List Count

Blind Anagram blindanagram at nowhere.org
Tue Apr 23 14:30:11 EDT 2013


On 23/04/2013 18:45, Oscar Benjamin wrote:

>>>> I did a lot of work comparing the overall performance of the sieve when
>>>> using either lists or arrays and I found that lists were a lot faster
>>>> for the majority use case when the sieve is not large.
>>>
>>> And when the sieve is large?
>>
>> I don't know but since the majority use case is when the sieve is small,
>> it makes sense to choose a list.
> 
> That's an odd comment given what you said at the start of this thread:
> 
> Blind Anagram wrote:
>> I would be grateful for any advice people can offer on the fastest way
>> to count items in a sub-sequence of a large list.
>>
>> I have a list of boolean values that can contain many hundreds of
>> millions of elements for which I want to count the number of True values
>> in a sub-sequence, one from the start up to some value (say hi).

At this early stage in the discussion I was simply explaining the
immediate context of the problem on which I was seeking advice.

Here I didn't think it was necessary to expand on the wider context
since there might have been an very easy way that people could suggest
for avoiding the slice copy when counting on a part of a list.

Tasks to carry out =>
a: In the mailing-list post, what did Blind Anagram find when comparing lists and arrays for the sieve?
b: Retype the part of the mailing-list post between "On 23/04/2013 18:45, Oscar" and "choose a list.", inclusive.

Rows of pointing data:
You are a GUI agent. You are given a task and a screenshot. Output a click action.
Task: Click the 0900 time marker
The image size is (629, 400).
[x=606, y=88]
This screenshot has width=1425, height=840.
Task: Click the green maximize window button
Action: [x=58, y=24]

Solutions below =>
a: Lists were a lot faster for the majority use case, when the sieve is not large.

b:
On 23/04/2013 18:45, Oscar Benjamin wrote:

>>>> I did a lot of work comparing the overall performance of the sieve when
>>>> using either lists or arrays and I found that lists were a lot faster
>>>> for the majority use case when the sieve is not large.
>>>
>>> And when the sieve is large?
>>
>> I don't know but since the majority use case is when the sieve is small,
>> it makes sense to choose a list.